Most definitely my baddy bag. 

They tried to repair the fistula almost 3 years ago but that failed resulting in respiratory failure and intra-abdominal sepsis.  When they describe sepsis as you feeling like you want to die, they kid you not.  Death would be the preferred option when sepsis is taking over your body and mind. 

So where am I now?  This year hasn’t been great.  The eye condition took hold in February and has lurked all year.  It’s agony and debilitating and I have spent all year it seems in the optician and the emergency eye clinic all of whom aren’t quite sure of the diagnosis.  My husband has been unwell; the strain is definitely starting to affect him. 

The way my health issues are managed is also pretty chaotic -

  • The main Consultant is in a hospital 100 miles away, a very busy man. He always sees me in fairness but as this fistula was caused by surgery, my options are limited. 
  • They say there is no underlying disease yet I had an ileostomy for bowel disease so every doctor I see assumes the fistula is a Crohns fistula which it isn’t. I’m not on any medication for Crohns as there isn’t enough evidence to warrant it.  Yet I am ill every other week with infections, viruses and all sorts of horrors.  I live a half-life most of the time.
  • The eye problem is usually linked to an auto-immune disease like Crohns but there is no evidence of Crohns and the eye problem only came after the bowel perforated, which suggests the fistula is causing it but no one can confirm or deny.
  • I see an opthamologist, an ear doctor, a skin doctor, a dietician, a stoma nurse, a gallbladder doctor plus the overall Consultant and another expert all of whom have different ideas and are based in different health boards. This causes issues and massive stress for me and my poor husband who, apart from everything else, drives me everywhere.
  • I also now see a psychologist who has literally saved my life.

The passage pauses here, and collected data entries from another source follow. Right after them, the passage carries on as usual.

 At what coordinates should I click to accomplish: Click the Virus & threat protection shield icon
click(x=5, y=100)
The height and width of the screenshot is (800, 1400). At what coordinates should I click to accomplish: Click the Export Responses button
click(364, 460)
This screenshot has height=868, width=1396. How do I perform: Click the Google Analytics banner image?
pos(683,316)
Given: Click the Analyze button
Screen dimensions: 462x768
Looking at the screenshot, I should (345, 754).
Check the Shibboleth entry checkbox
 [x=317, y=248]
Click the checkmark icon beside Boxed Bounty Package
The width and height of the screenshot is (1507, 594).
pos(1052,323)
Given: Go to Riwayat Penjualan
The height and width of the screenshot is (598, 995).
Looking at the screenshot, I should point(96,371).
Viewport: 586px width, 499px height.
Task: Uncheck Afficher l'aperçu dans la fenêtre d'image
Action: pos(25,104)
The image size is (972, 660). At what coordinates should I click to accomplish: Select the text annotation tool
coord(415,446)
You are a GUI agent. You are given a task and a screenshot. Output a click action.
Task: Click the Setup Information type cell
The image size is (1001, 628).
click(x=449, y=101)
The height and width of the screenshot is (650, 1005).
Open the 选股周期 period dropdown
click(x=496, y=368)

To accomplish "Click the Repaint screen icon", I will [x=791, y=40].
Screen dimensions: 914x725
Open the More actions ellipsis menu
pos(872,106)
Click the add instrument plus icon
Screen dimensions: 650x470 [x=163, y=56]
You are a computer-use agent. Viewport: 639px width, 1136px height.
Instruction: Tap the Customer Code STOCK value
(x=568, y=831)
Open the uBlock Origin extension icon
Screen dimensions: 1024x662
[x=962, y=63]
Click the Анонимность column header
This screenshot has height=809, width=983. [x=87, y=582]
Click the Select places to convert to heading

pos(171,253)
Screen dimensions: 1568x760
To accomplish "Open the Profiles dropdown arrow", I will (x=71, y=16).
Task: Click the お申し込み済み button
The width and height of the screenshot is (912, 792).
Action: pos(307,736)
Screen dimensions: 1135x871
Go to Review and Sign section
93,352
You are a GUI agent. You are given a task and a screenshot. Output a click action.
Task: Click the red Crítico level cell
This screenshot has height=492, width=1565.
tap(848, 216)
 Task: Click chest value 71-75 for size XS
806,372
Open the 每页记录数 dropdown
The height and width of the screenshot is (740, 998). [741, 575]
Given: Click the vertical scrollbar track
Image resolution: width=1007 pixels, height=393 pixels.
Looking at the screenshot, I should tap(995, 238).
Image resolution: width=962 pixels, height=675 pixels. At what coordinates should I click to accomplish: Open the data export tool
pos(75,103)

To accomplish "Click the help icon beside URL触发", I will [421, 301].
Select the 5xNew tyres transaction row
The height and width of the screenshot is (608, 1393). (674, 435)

This week things come to a head.  I was supposed to go into the hospital 100 miles away for an ERCP which is a procedure to check the gallbladder and liver etc.  My anxiety was building and slowly becoming the boss, taking the lead.  The thought of going back into the hospital where I had such awful memories was overwhelming.  I was convinced I would have serious complications again and be there over Christmas or leave in a body bag.  My head was exploding.   I asked the hospital if there was any help available for people like me, but no one replied.   When I told my nephews, I was going in and couldn’t come to their Christmas concert, one of them cried worried I was going to have an operation as ‘Operations make you ill aunty ‘.  After they left, I cried and cried and felt like I’d never stop.

There was no bed, so the procedure didn’t happen.  I saw the doctor as I was no nervous about everything I decided I’d go private -  he was very abrupt with me saying he’d told me to have this years ago, I was told off for contacting his secretary ( who had told me to let her know what was going on ).  I cried some more. I gave up. I can’t advocate for my health anymore, it’s too exhausting and too demoralising.  I need to stop looking for answers that probably just don’t exist.

I have to live outside the fistula prison and make the best of what I have.  There are many positives including my close family who are always there, the children who make me smile everyday, my forever friends and my cyber friends, and the doctors who show kindness and understanding even though they can’t provide any solutions. I can enjoy some foods, a beautiful cold drink an occasional glass of wine even - that is massive when you have been on TPN.   

I miss the old me, but she’s gone - it’s time for change.  I hope 2020 will help me find and embrace my new normal.  Baddy bag et al.